Tirer sur Hulot, c’est tirer sur Macron.

Pour certains acteurs ou observateurs de la vie politique française, Nicolas Hulot, le ministre d’Etat de la transition écologique et solidaire, ne “serait pas à sa place”, “ne servirait à rien”, “ne défendrait que ses propres intérêts”. Des remarques également constatées parmi les partisans de l’action gouvernementale. Chez les autres, c’est plus simple, quasiment tout serait à jeter.
Tirer sur Nicolas Hulot, c’est tirer sur le président. C’est sous-entendre que ce dernier a créé le ministère de la transition écologique et solidaire par pur opportunisme, qu’il a fait semblant de faire confiance à Nicolas Hulot et qu’il n’a qu’un objectif: s’en débarrasser au plus vite.
Le chaudron de l’écologie.
J’ai la naïveté de croire que si Emmanuel Macron n’est pas tombé tout petit dans le chaudron de l’écologie (comme Nicolas Hulot d’ailleurs!), il a néanmoins pris conscience des enjeux planétaires que sont devenus le dérèglement climatique et l’effondrement de la biodiversité.
J’ai toujours et encore la naïveté de croire que l’échec de Nicolas Hulot signerait l’échec de la politique d’Emmanuel Macron. Car une transition écologique et solidaire, pour la France comme pour l’UE et la planète, ce n’est pas un slogan creux mais une nécessité vitale.
La mission de Nicolas Hulot sera toujours plus difficile.
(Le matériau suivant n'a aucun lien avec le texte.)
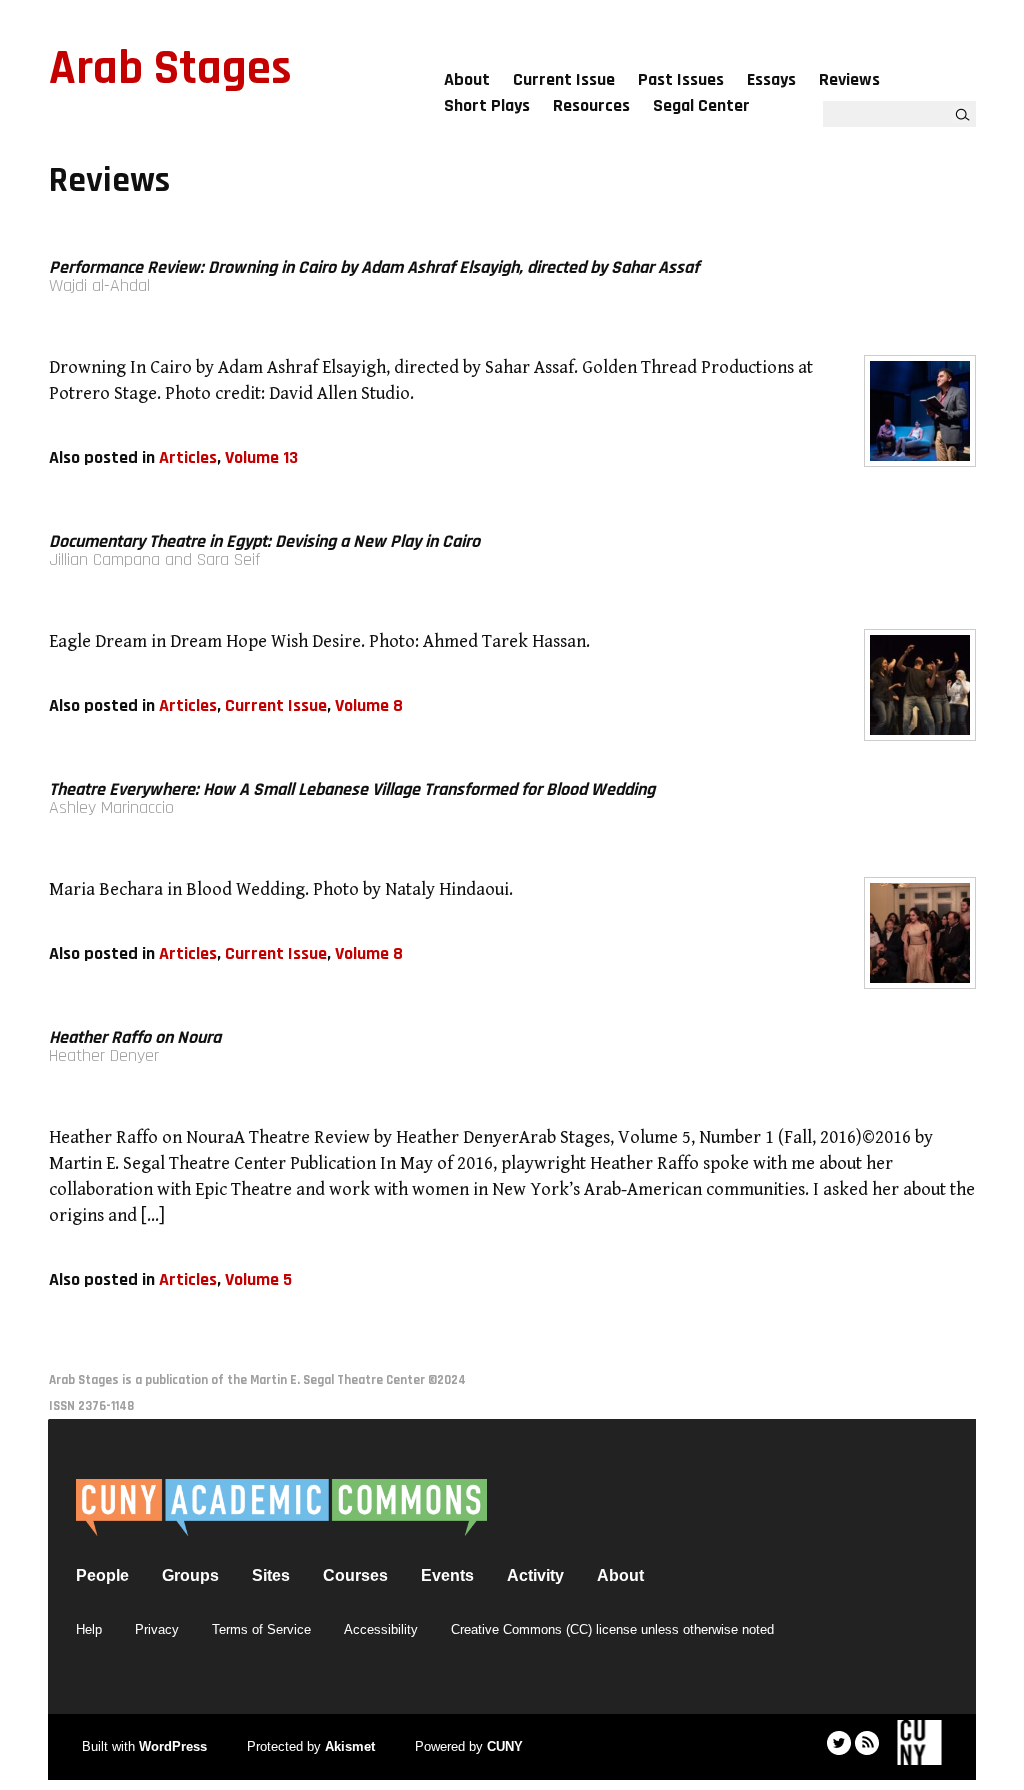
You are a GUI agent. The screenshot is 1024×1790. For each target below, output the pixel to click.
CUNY (505, 1746)
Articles (188, 457)
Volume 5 (258, 1279)
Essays (771, 79)
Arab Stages (170, 69)
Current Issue (564, 79)
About (467, 79)
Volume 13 (261, 457)
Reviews (849, 79)
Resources (591, 105)
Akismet (350, 1746)
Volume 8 (369, 705)
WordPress (173, 1746)
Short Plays (487, 105)
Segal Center (701, 105)
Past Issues (681, 79)
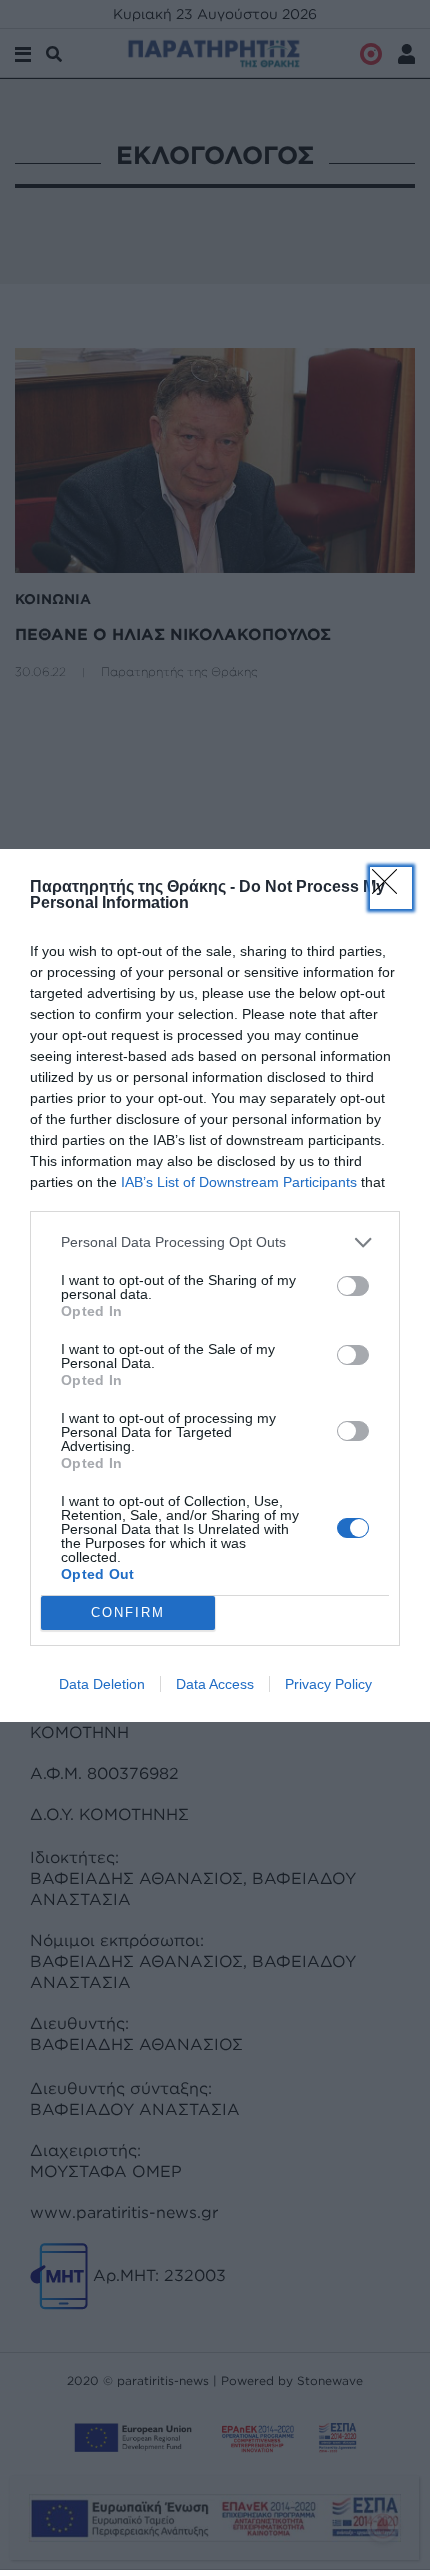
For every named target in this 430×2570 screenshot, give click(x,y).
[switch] (353, 1286)
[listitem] (215, 1242)
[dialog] (215, 1285)
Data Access (215, 1684)
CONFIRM (128, 1612)
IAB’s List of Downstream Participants (239, 1182)
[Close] (391, 888)
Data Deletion (102, 1684)
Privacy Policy (328, 1684)
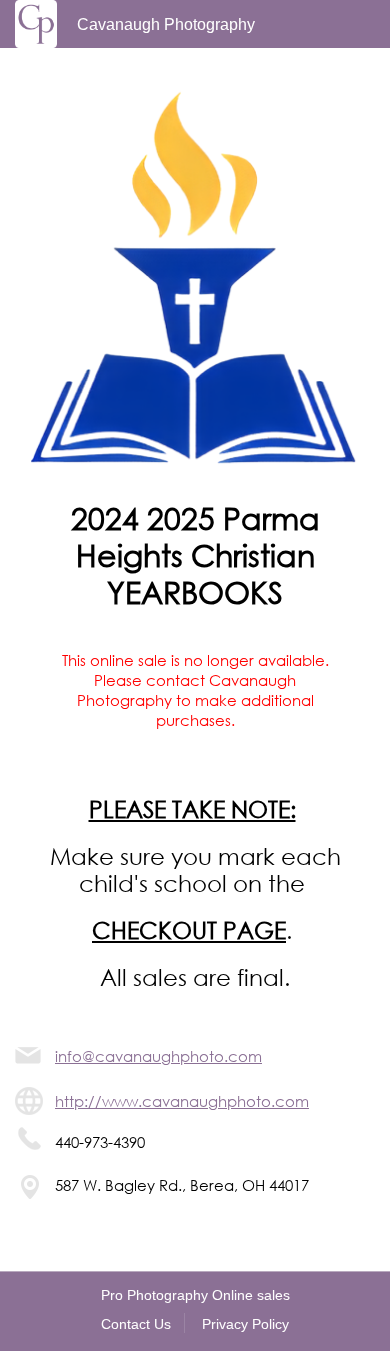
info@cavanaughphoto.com (158, 1056)
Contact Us (136, 1324)
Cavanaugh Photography (166, 24)
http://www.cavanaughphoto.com (182, 1101)
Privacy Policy (245, 1324)
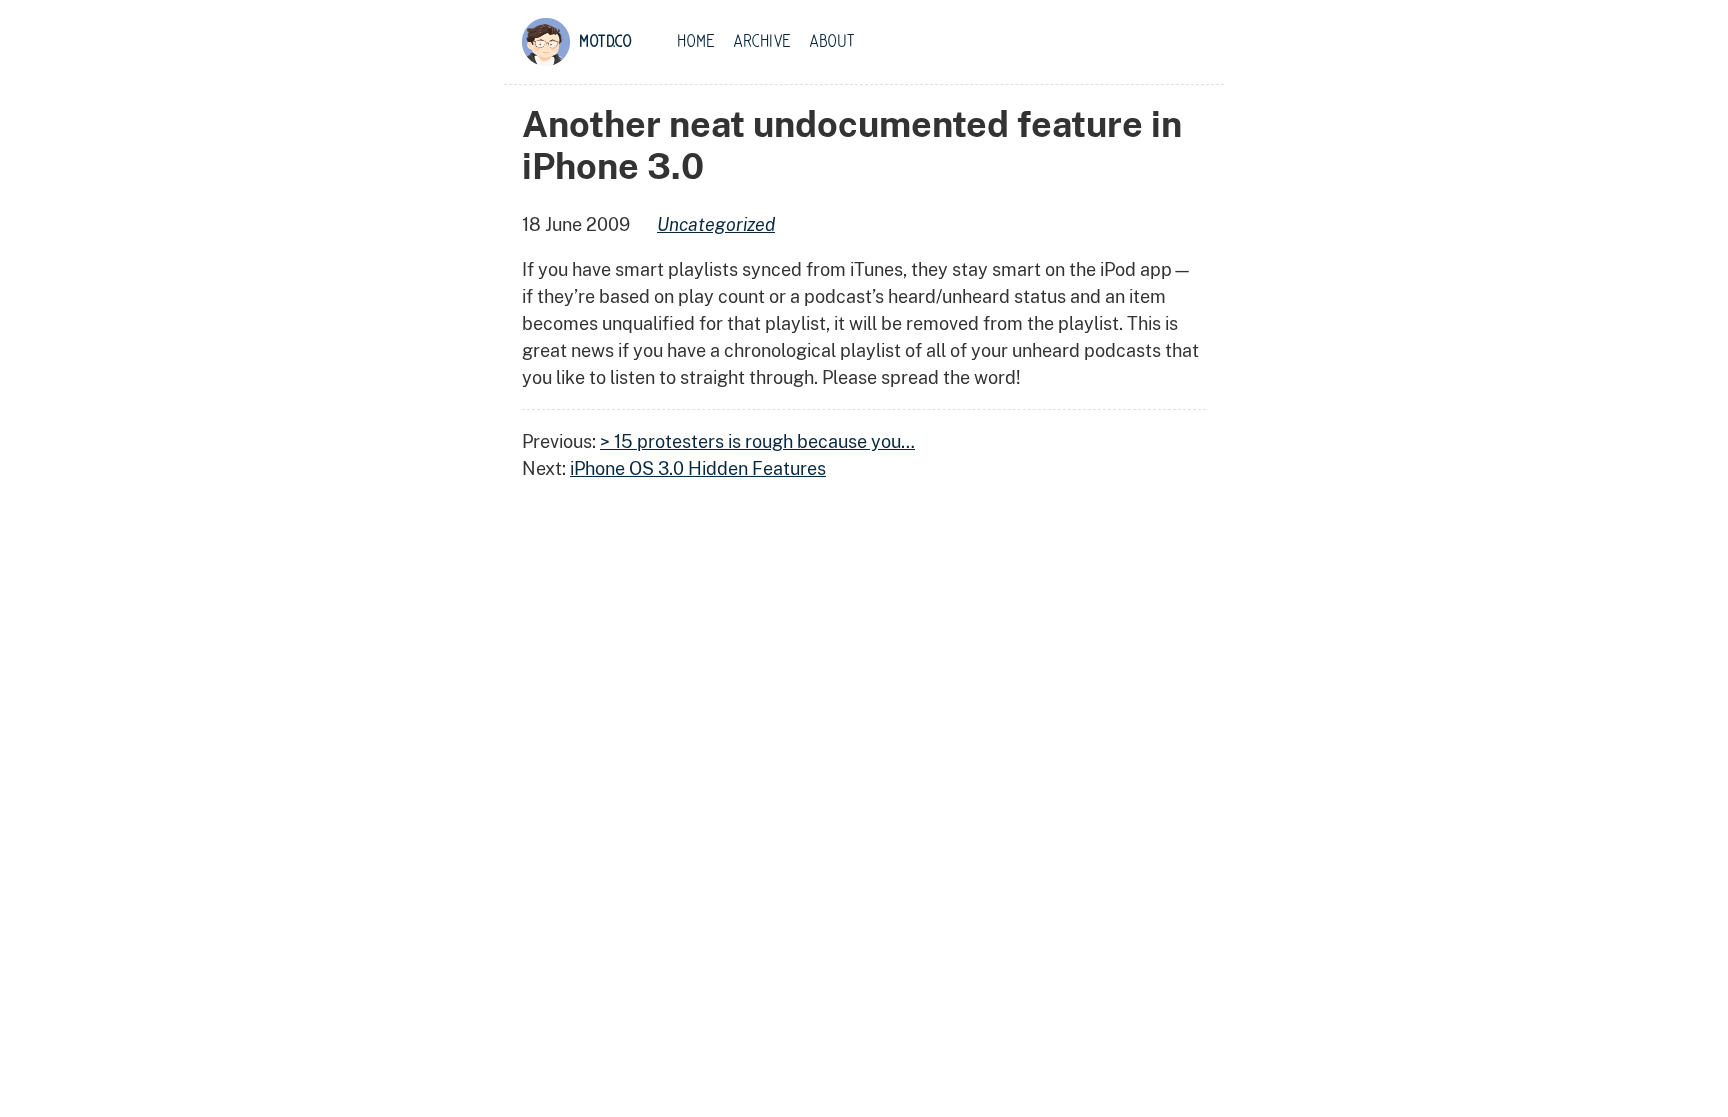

Ses adversaires, encore plus redoutables ceux qui représentent certains puissants intérêts économiques, n’attendent que sa chute et son remplacement par un autre ministre qu’il espèrent le moins dérangeant possible.
Primus inter pares.
Nicolas Hulot s’est donné un an pour réussir à faire de son ministère le socle incontournable de la stratégie gouvernementale. Il ne réussira que si, au sein du gouvernement, il devient un primus inter pares et à condition que toutes les principales décisions gouvernementales soient passées au tamis de la transition écologique et solidaire.
Philippe Le Bé

Philippe Le Bé

Désormais journaliste indépendant, Philippe Le Bé a précédemment collaboré à divers médias: l’ATS, Radio Suisse internationale, la Tribune de Genève, Bilan, la RTS (Radio), L'Hebdo, et Le Temps. Il a publié deux romans: «Du vin d’ici à l’au-delà » (L’Aire) et « 2025: La situation est certes désespérée mais ce n’est pas grave » (Edilivre).

Une réponse à “Tirer sur Hulot, c’est tirer sur Macron.

  1. Il est probable que l’intérêt politique d’être crédible aux yeux des écolos dévots ne tienne pas longtemps face aux exigences des intérêts économiques puissants auxquels Macron doit tout. C’est un premier constat, en se plaçant sous l’angle du rapport de force réel. Il ne faut pas oublier que Macron n’est rien de plus que le fondé de pouvoir desdits intérêts économiques, qui l’ont fait, et dont il est la créature. Sans eux “il n’est rien”, pour reprendre sa propre phraséologie prétentieuse.

    Deuxième point toujours sous l’angle de l’observation du réel: vous faites de Hulot le symbole de l’orientation écologiste sincère du gouvernement. C’est peut-être vrai en pratique. Mais ne gonflez vous pas l’importance de ce sympathique produit médiatique? Car Hulot incarne une idée, certes, mais il est lui-même une marionnette, créée à partir de rien par le système médiatique et ses faux semblants. Il est sincère sans doute, mais lui non plus n’est rien: une ombre, un avatar publicitaire.

    CQFD, si vraiment la légitimité du pouvoir actuel en France repose sur des feux follets comme l’entente entre ces deux marionnettes Macron et Hulot, alors il n’y a pas de légitimité du tout et vous vous faites beaucoup d’illusions en imaginant que des Guignols comme ça sont à la hauteur de ce que vous voyez comme une question existentielle pour le genre humain.